**Task brief:**
Show each line below that contains the word "Switch".

Items drawn from a data source
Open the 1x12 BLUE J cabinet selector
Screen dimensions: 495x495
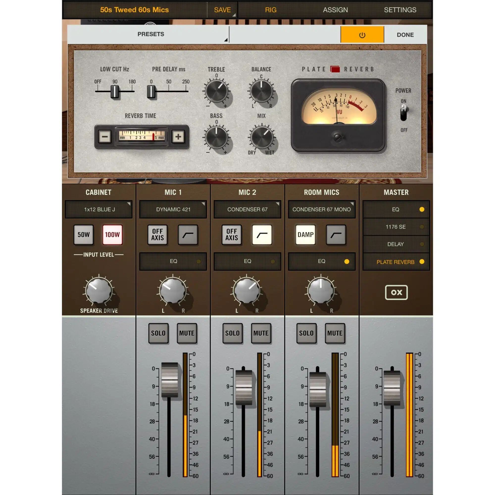point(99,210)
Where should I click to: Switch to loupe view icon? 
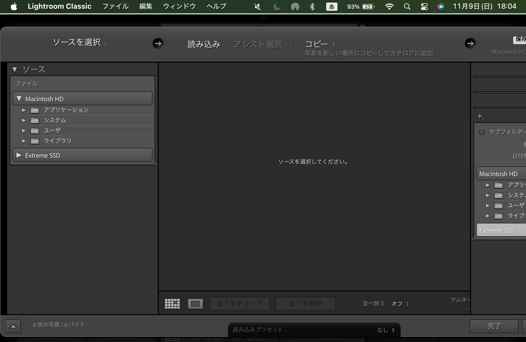coord(195,304)
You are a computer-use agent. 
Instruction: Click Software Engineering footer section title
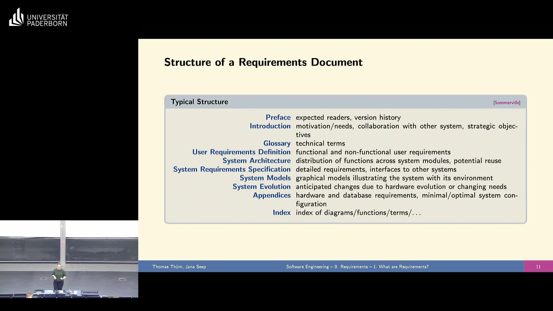357,267
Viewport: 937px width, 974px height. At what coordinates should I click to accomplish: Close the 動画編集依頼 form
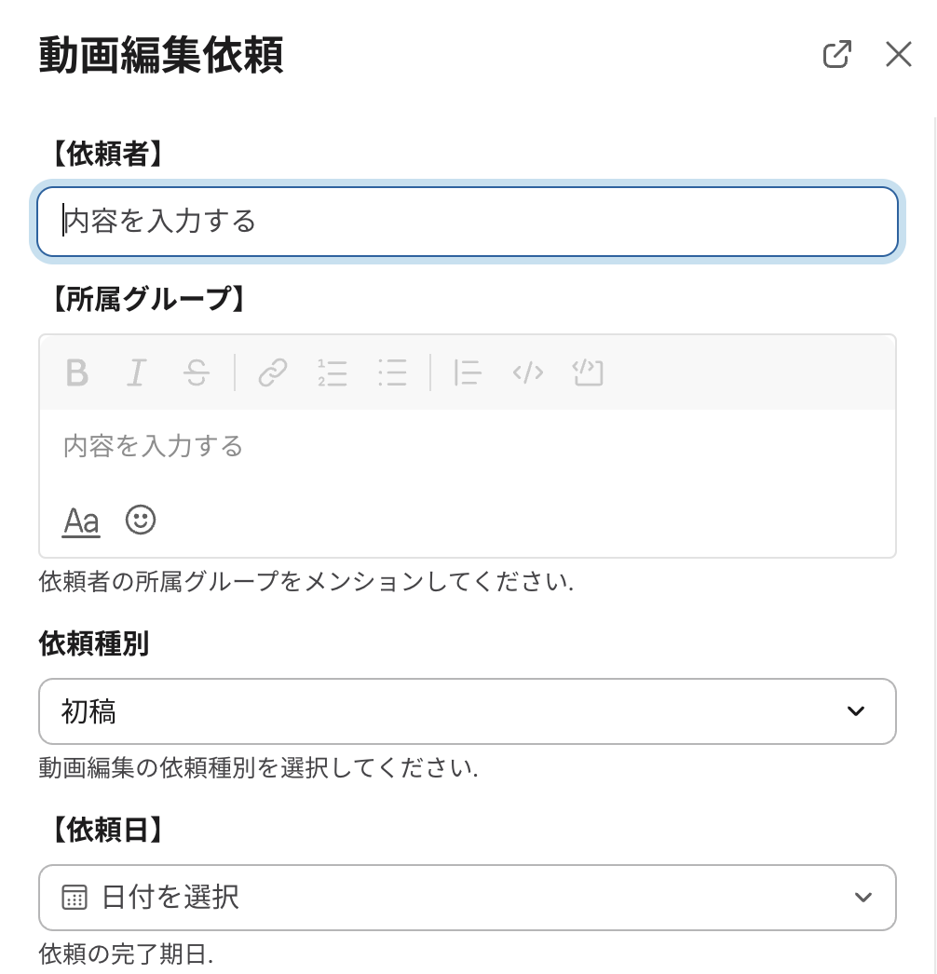tap(898, 55)
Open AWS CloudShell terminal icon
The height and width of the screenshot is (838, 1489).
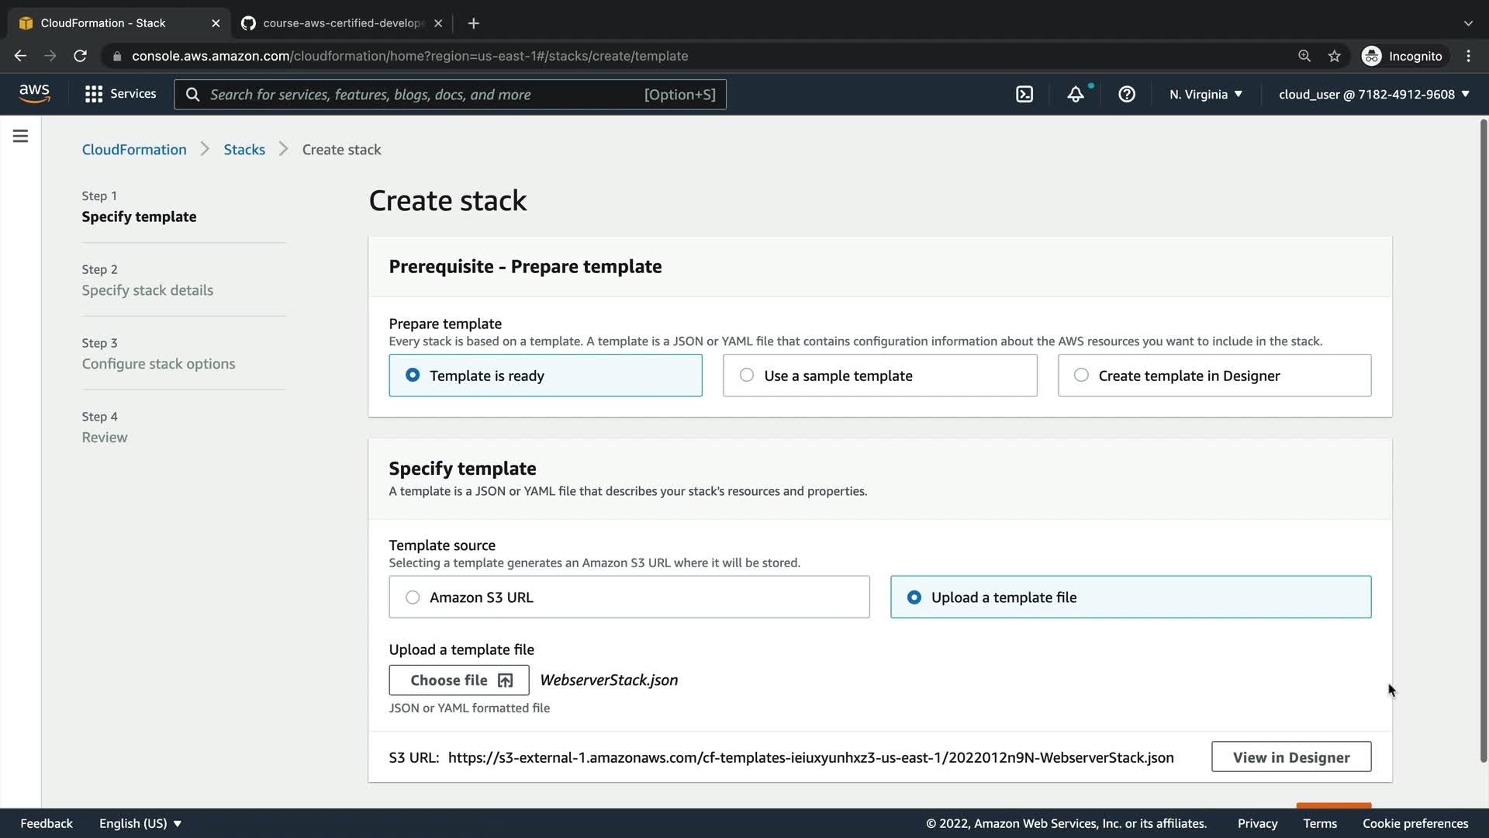1024,94
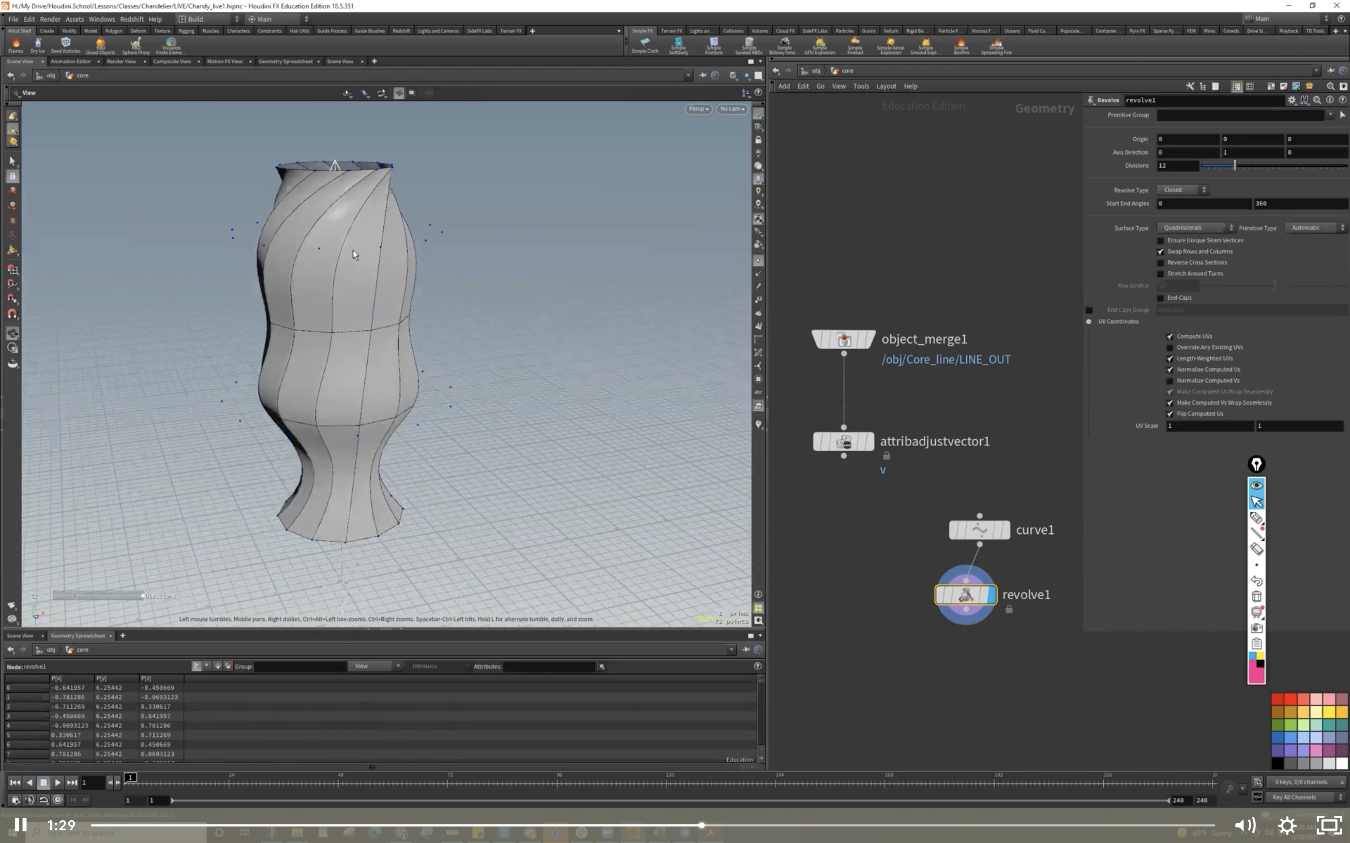Click the Simple Fireball shelf icon
The width and height of the screenshot is (1350, 843).
click(x=855, y=43)
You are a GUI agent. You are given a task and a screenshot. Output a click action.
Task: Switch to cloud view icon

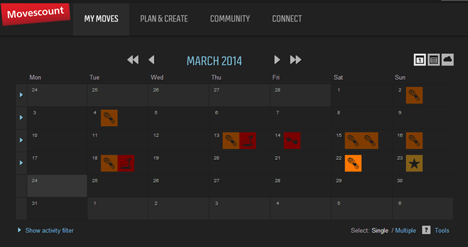click(447, 60)
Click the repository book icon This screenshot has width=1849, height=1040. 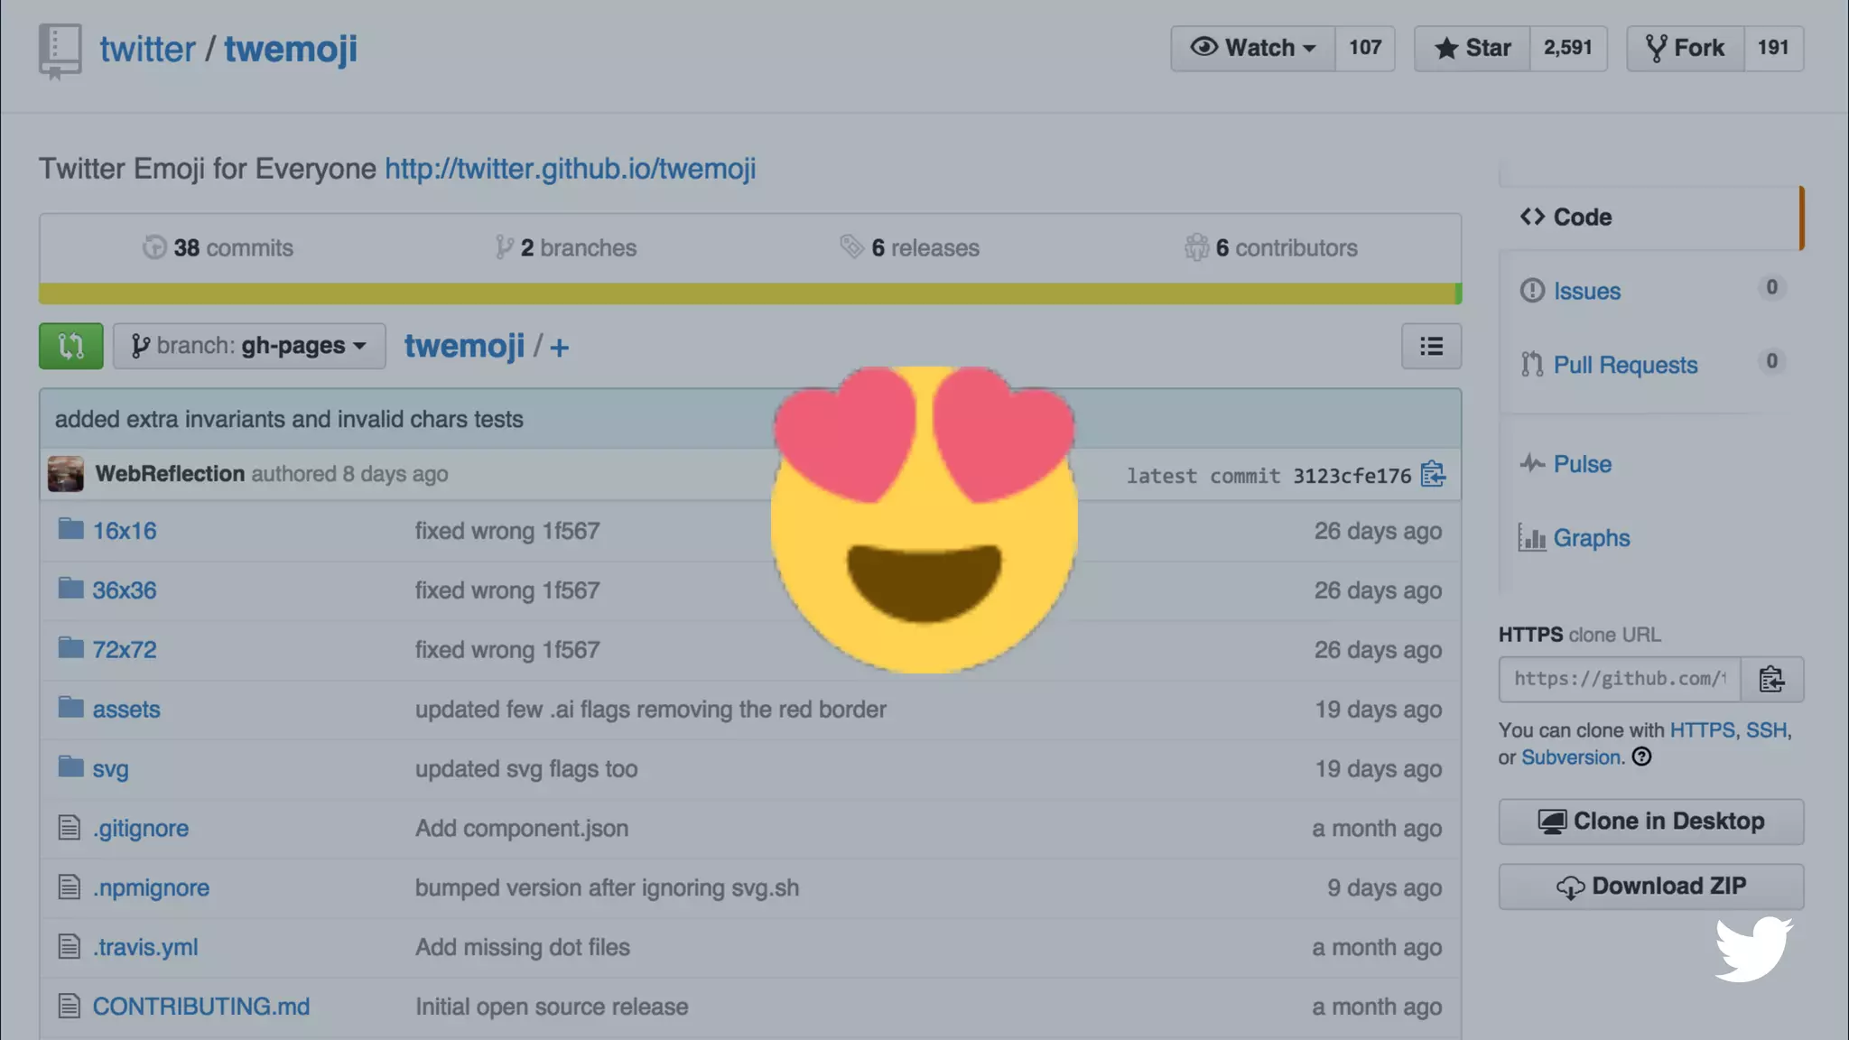[x=60, y=50]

**Exercise solution:**
Where should I click to: Switch to loupe view icon? 
Task: Switch to cloud view icon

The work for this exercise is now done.